▶ [Supplied text]
++++++

[swift-dev] [discussion notes] SIL address types and borrowing

Sat Oct 8 12:56:57 CDT 2016

> On Oct 8, 2016, at 10:09 AM, Karl <razielim at gmail.com> wrote:
> 
> Could you add this (and John’s previous writeup) to the docs in the repo?

Yeah, it’s unfortunate that design discussions are buried in a flood of email. On the flip side, I’ve checked in some premature design docs that are probably nonsense now. I’m currently preparing a type safe memory model design doc to checkin. After that I’ll probably work on a document for SIL SSA with address-only types, which should cover John’s writeup. I’ll have to work with Michael Gottesman and John McCall to get a SIL ownership docs checked in.

> I was reasonably along the way to adding unowned optionals a while back but got totally lost in SILGen.
> This info looks really valuable, but personally I find that with the mailing list format it’s hard to ever find this kind of stuff when I need it.
> 
> Thanks
> 
> Karl
> 
> P.S. going to pick up that unowned optional stuff soon, once I have time to read the docs about SILGen

There are SILGen docs somewhere?

-Andy

> 
>> On 8 Oct 2016, at 08:10, Andrew Trick via swift-dev <swift-dev at swift.org <mailto:swift-dev at swift.org>> wrote:
>> 
>> On swift-dev, John already sent out a great writeup on SIL SSA:
>> Representing "address-only" values in SIL.
>> 
>> While talking to John I also picked up a lot of insight into how
>> address types relate to SIL ownership and borrow checking. I finally
>> organized the information into these notes. This is not a
>> proposal. It's background information for those of us writing and
>> reviewing proposals. Just take it as a strawman for future
>> discussions. (There's also a good chance I'm getting something
>> wrong).
>> 
>> [My commentary in brackets.]
>> 
>> ** Recap of address-only.
>> 
>> Divide address-only types into two categories:
>> 1. By abstraction (compiler doesn't know the size).
>> 2. The type is "memory-linked". i.e. the address is significant at runtime.
>>    - weak references (anything that registers its address).
>>    - C++ this.
>>    - Anything with interior pointers.
>>    - Any shared-borrowed value of a type with "nonmutating" properties.
>>      ["nonmutating" properties allow mutation of state attached to a value.
>>       Rust atomics are an example.]
>> 
>> Address-only will not be reflected in SIL types. SIL addresses should
>> only be used for formal memory (pointers, globals, class
>> properties, captures). We'll get to inout arguments later...
>> 
>> As with opaque types, when IRGen lowers a memory-linked borrowed type,
>> it needs to allocate storage.
>> 
>> Concern: SILGen has built-in tracking of managed values that automates
>> insertion of cleanups. Lowering address-only types after SILOpt would
>> require rediscovering that information based on CFG analysis. Is this
>> too heroic?
>> 
>> This was already described by John. Briefly recapping:
>> 
>> e.g. Constructung Optional<Any>
>> 
>> We want initialization should be in-place as such:
>> 
>> %0 = struct_element_addr .. #S.any
>> %1 = init_existential_addr %0, $*Any, $Optional<X>
>> %2 = inject_enum_data_addr %1, $Optional<X>.Some
>> apply @initX(%2)
>> 
>> SILValue initialization would look something like:
>> 
>> %0 = apply @initX()

++++++

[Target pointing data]
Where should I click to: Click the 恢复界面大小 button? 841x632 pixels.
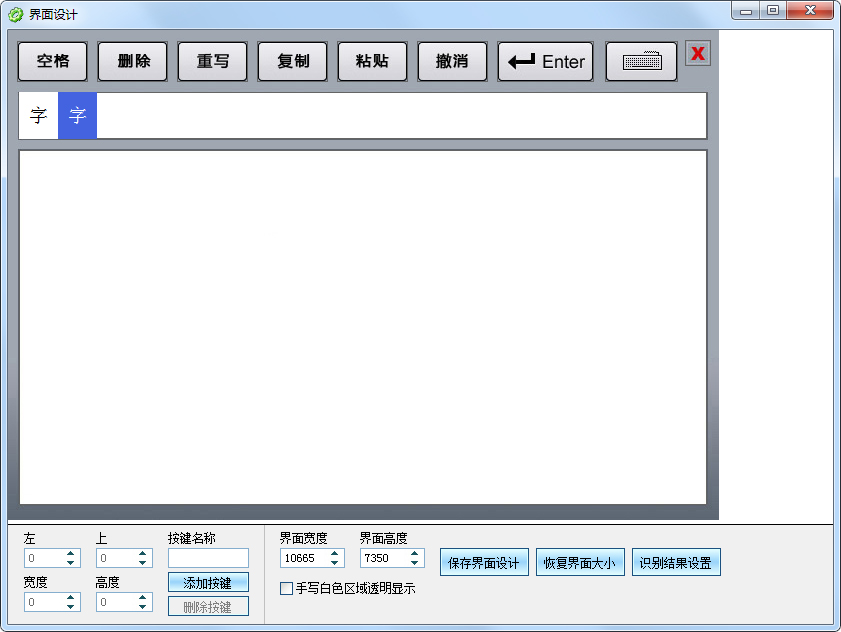[580, 563]
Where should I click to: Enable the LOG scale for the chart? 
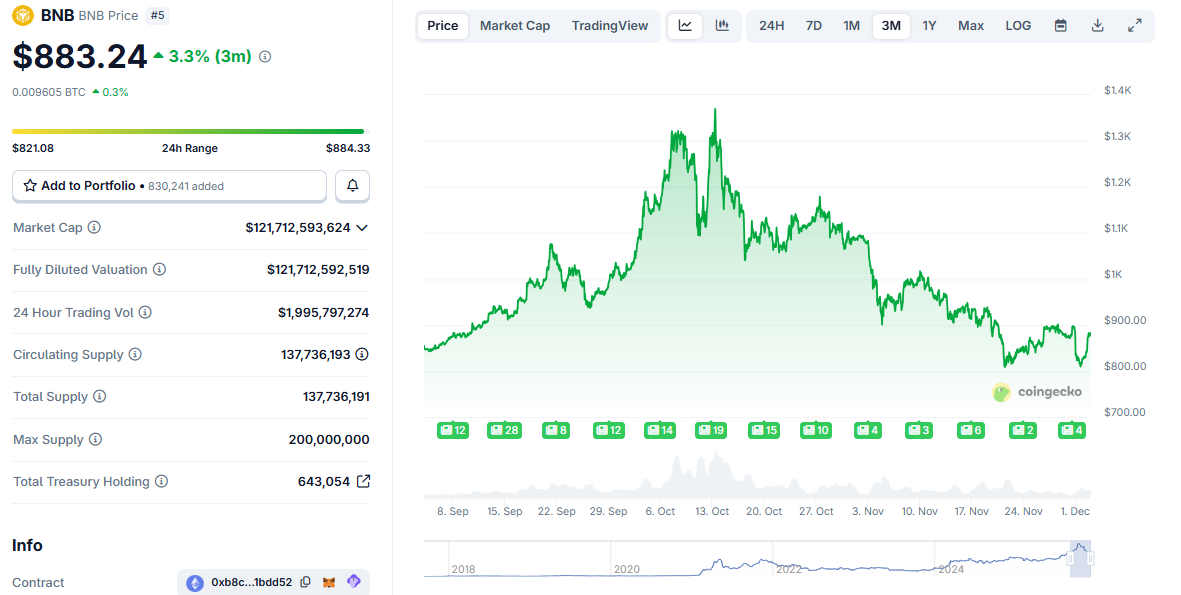point(1018,25)
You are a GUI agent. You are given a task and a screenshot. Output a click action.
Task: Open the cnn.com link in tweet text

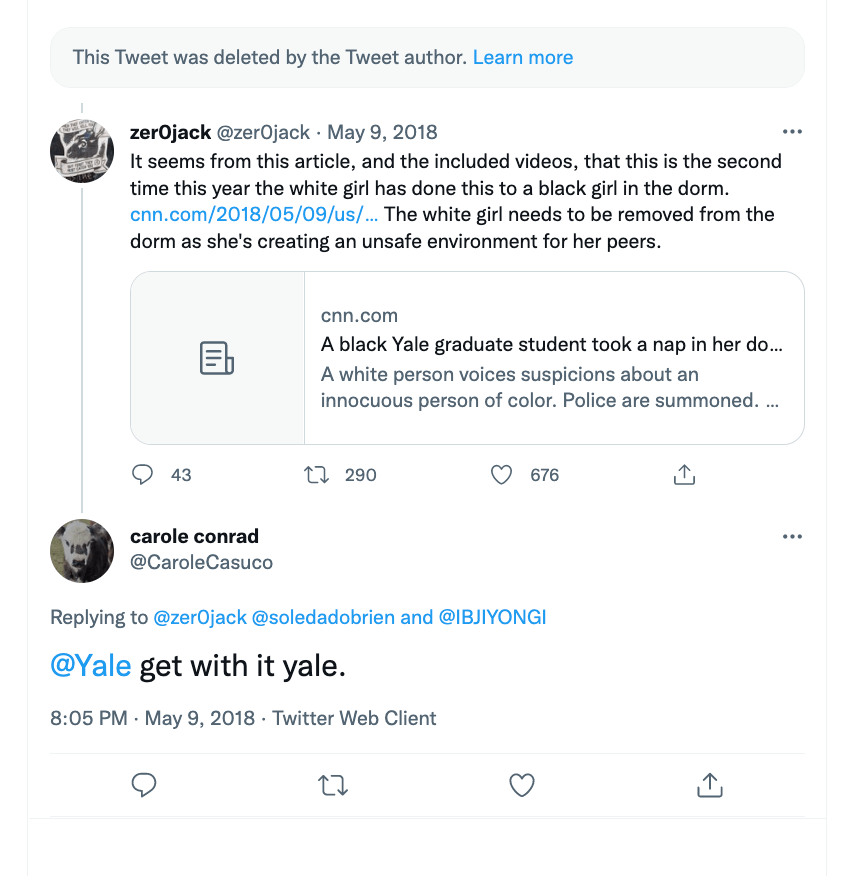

++++++

▶ [Given task 1]
Answer these about the thread on SIL address types:
(a) Which two people does the reply say it will work with to get SIL ownership docs checked in?
(b) Into which two categories are address-only types divided?
(c) For what should SIL addresses only be used?
▶ [Given task 2] In the listing, repeat word for word everything from the line containing "You are a GUI" through the end of the listing, leaving out the picture.

▶ [Complete answer 1]
(a) Michael Gottesman and John McCall.
(b) By abstraction (the compiler doesn't know the size), and types that are "memory-linked" (the address is significant at runtime).
(c) Formal memory: pointers, globals, class properties, captures.

▶ [Complete answer 2]
You are a GUI agent. You are given a task and a screenshot. Output a click action.
Task: Open the cnn.com link in tweet text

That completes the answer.